= Daniel's =

Lesbian bar in Spain

Daniel's, opened in late 1975, was one of the first lesbian bars in Spain and one of the first LGBT bars in Barcelona. Opened by María del Carmen Tobar, it originally was a bar and billiards room but expanded to have a dance hall. The bar attracted women from a wide variety of backgrounds including non-lesbian women. In the early years of the Spanish democratic transition the bar was accepted because its owner was well connected in the local government through Daniela her band-mate. The police still occasionally raided the bar, however, during its early years. Tobar played an active role in making Daniel's the center of lesbian life in Barcelona, sponsoring sports teams and a theater group. The bar also sold feminist literature, including the magazine call Red de Amazonas. The bar later closed, but would be remembered in books and exhibits for its importance in the lesbian history of Spain.

== History ==
Daniel's was one of the first lesbian bars in Spain and one of the first LGBTQ bars in Barcelona. It was located at Plaza de Cardona 7–8, in the Sant Gervasi neighborhood. Daniel's was opened in 1975 by María del Carmen Tobar (born in 1943 in Barcelona), shortly after Franco's death. It was named after a musical group, Daniela, which Tobar had founded with Teresa and Gisele. The bar was originally opened as a non-profit association to avoid the high tax rate. For this reason, patrons had to ring a bell outside to gain entrance, and were only admitted if they were known to Tobar herself.

The original bar consisted of a small bar downstairs which served drinks, and a staircase leading up to a second floor room, which held a billiards table and had benches lining the walls. The bar was decorated with an English pub motif and had many mirrors, red velvet and dim lighting. Within a few years of it opening, Tobar acquired a room adjacent to the bar that served as a dance hall.

As Daniel's was the only women's bar in the city, the bar attracted a large range of female clientele from around Barcelona and the region, including non-lesbian clientele. Among the numerous patrons were housewives, high school and university-aged girls, lesbian prostitutes, famous Spanish celebrities and more. The music of Mari Trini was frequently playing in the bar's early days, and Tobar hired Maria Giralt, a prominent LGBTQ activist from Barcelona, as the bar's DJ. Maria Giralt worked at Daniel's for a period of ten months.

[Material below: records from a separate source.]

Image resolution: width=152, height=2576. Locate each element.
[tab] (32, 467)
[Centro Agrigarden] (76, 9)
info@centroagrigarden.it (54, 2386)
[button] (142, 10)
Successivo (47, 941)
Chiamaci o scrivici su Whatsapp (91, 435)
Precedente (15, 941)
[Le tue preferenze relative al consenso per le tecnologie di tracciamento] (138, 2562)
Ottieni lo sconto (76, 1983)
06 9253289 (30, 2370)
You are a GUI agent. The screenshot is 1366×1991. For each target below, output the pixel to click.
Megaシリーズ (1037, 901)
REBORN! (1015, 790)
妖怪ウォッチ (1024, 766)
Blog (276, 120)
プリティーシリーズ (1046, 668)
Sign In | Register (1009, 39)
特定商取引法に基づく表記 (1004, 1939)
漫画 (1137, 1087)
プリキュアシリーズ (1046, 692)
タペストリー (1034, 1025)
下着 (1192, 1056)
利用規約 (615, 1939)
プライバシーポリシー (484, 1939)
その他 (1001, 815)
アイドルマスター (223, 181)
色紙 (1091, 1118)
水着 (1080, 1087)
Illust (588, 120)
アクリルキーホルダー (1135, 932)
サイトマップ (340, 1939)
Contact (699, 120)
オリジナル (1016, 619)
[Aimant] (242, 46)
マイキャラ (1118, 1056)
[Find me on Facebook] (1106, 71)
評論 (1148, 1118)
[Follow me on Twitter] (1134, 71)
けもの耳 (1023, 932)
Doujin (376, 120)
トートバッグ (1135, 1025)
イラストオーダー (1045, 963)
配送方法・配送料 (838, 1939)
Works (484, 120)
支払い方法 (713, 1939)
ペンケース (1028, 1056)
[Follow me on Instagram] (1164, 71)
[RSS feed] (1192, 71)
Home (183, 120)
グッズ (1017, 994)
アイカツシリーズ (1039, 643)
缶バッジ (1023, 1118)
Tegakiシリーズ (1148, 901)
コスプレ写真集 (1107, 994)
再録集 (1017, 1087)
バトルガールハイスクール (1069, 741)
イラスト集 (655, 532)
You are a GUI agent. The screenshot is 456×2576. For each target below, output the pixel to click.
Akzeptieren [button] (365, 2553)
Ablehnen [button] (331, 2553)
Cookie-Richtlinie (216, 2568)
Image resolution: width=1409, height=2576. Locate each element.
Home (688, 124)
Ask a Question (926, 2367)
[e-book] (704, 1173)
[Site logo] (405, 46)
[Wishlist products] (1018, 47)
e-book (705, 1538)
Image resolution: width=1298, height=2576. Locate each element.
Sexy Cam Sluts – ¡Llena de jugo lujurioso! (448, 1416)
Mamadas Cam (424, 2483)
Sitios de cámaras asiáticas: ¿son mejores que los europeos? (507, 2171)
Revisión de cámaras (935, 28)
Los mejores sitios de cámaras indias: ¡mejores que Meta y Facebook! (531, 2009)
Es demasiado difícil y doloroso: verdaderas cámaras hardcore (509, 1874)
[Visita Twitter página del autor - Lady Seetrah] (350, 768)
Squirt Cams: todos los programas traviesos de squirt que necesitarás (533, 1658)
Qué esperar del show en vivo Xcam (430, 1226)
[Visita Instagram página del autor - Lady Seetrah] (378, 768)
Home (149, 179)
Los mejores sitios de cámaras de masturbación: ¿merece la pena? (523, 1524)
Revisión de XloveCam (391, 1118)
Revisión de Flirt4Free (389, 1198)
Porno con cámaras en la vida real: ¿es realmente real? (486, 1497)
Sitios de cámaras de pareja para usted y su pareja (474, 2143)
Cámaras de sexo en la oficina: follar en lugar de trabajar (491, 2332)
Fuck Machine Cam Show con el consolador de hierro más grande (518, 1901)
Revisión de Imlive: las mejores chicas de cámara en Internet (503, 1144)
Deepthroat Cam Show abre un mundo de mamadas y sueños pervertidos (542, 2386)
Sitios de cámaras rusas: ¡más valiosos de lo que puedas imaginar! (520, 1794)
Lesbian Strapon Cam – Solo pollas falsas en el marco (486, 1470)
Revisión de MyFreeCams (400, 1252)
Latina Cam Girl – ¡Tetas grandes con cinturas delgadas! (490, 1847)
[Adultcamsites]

Because lesbian and homosexual activity were still not technically legal when the bar was opened, it had a red light above the dance floor to warn of imminent police raids. When the light illuminated, the patrons would stop dancing and sit with board games and cards to appear inconspicuous. While these women were not at a high risk of being arrested due to the 1970 Law on dangerousness and social rehabilitation's targeting of gay men, the families of these women often sent them to psychiatric facilities because of their sexuality. This was sometimes viewed as even worse than jail. The bar was raided by police several times in its first few years of operation, though their justifications for raiding were always vague. They'd claim the need to ensure that the bar and its patrons were obeying good manners and displaying good morals, language akin to that of the 1970 law.

Tobar was keen to support lesbians and women not just through nightlife, but also throughout daily life. Consequently, the bar sponsored women's soccer teams, basketball teams and a theater group, Five Stars & the Comet.  The theater group met in the dance hall at Daniel's, and performed an improv show called "Sala de espera." Daniel's was one of the few places in Spain to sell the Spanish feminist magazine called Laberint, later renamed Red de Amazonas. Daniel's was an important focal point, providing social cohesion to the emerging lesbian community in the post-Francoist era.

The bar no longer exists. Tobar died in 2009. However, her bar lives on in legacy and was featured at an exhibition in early 2013 at Ateneo de Madrid titled Women under suspicion. Memory and sexuality (1930-1980).

== References in culture ==
Daniel's was referenced in a volume of essays by Uruguayan writer Peri Rossi called Fatasías Eróticas in which two Italian women enter Daniel's bar after passing the scrutiny of its very protective owner, Maria del Carmen Tobar. It was also mentioned in a book published in 2019 called Barcelona Feminista 1975-1988. In 2016 the legacy of the now closed bar was featured in a YouTube video posted on the Travelqueers channel, in which women were interviewed about the history of the bar, their sentiments about its closure and how it has survived in memory and culture.